Note the use of the CDF differs from the oil and gas industry standard, where in general, PDFs are used in Monte Carlo simulation. In the proposed methodology, CDF’s are used to more easily estimate the threshold risk. The aim is to correctly estimate the probability of threshold reference values required for geothermal fluid temperature and well deliverability—i.e., the values enabling feasible development for the designated usage. If we enter a reference value as P50 as the threshold required (temperature or well deliverability), by definition we end up with a threshold risk of 50%. It takes some practice and experience to estimate and apply correctly. In general, it is recommended to use the low (P90 or minimum) and high (P10 or maximum) values as calibration points and then check if the P50 value correctly represents what is understood about the parameter’s most likely value. Once the distribution’s curves are calibrated by drilling of new wells, the references values can be reassessed.
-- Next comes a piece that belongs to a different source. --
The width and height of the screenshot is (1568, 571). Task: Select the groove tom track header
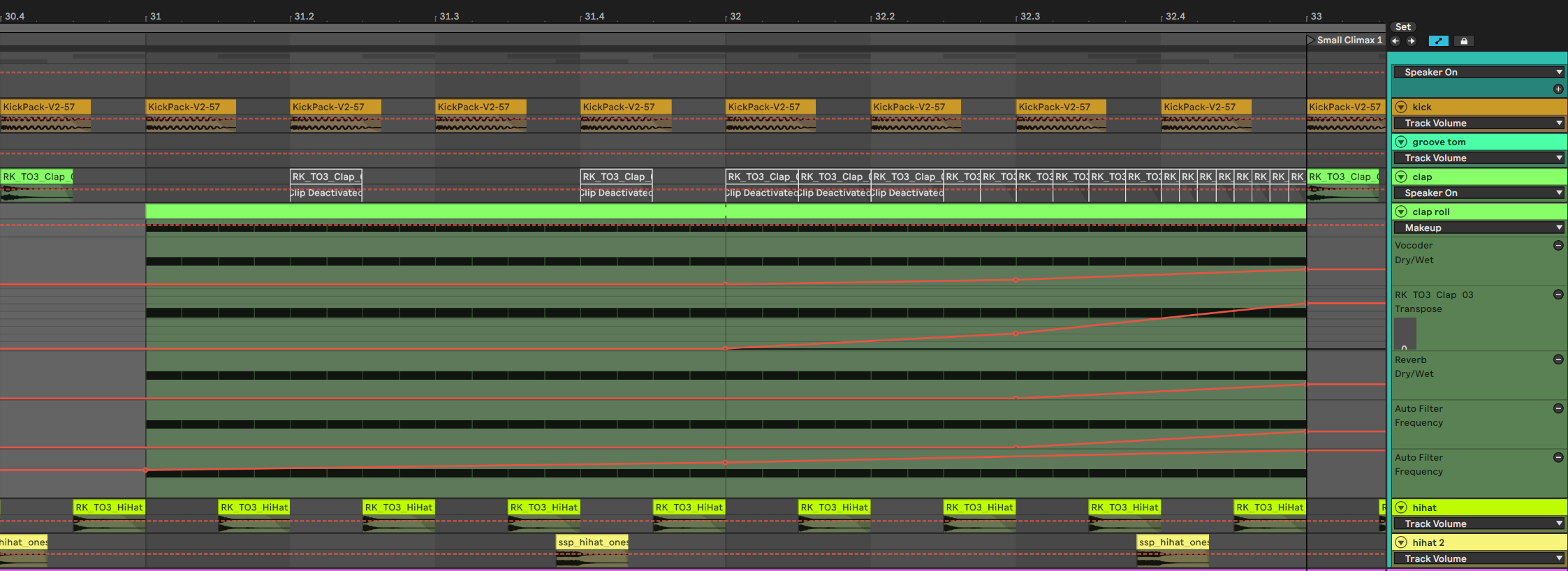tap(1481, 142)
Example of a Well Deliverability Cumulative Distribution Function

As an example construction of a cumulative distribution function for well deliverability, we have continued with use of the Pontina—Mt Lepini geological case, already used for evaluation of the exploration PoS.
The reservoir is the Mesozoic platform carbonate sediment of the Latium-Abruzzi platform and adjacent deep-water carbonate paleogeographical units. These are widely exposed at Mt Lepini, in the Circeo Promontory and Zannone island, but have only been encountered in a few wells drilled in the western Pontina plain. Only two wells have tested it in the area of interest: Pontinia 1 and Fogliano 2 wells, drilled in 1935 (estimated) and 1953 and flowing at rates of 280 and 190 m3/hr respectively. There is no information on the quality of these tests, but a higher flow rate is likely achievable with today’s technologies. In order to understand the overall capacity of this aquifer, we have qualitatively reviewed the available parameters, including:
  • total aquifer average cumulative flow rate 13-15 m3/sec (in four main spring systems);
  • hydraulic gradient 5-6 m/km;
  • linear drainage front about 25 km; and
  • average transmissivity 10-1 m2/sec [34].
In our experience, such parameters indicate a first-class aquifer. Such good reservoir quality is interpreted as due to a hypogenic karst process affecting the whole area [39]. The Pontina Plain is well known for natural CO2emissions of deep origin (e.g., Solfatara of Pomezia) and the Fogliano 2 well [35] has produced a large amount of CO2 during the production test, described in the existing literature as “geyser-like”. Furthermore, some hypogenetic caves are known at the foot of Mt. Lepini, near the main normal fault separation from Pontina plain (e.g., grotta del fiume coperto). We have still used a log-normal curve to evaluate the CDF of the well deliverability because it better captures underlying complexity. The two calibration values used to generate the lognormal curve include the data point from the Fogliano 2 well as the P90 value, and the maximum known flow rate for a similar type of reservoir (confidential information) as P10 (800 cubic metres per hour). The resulting CDF is shown in Figure 13 and has a P50 of about 400 m3/hr and the mode value is similar to the flow rate recorded in the Pontinia 1 well.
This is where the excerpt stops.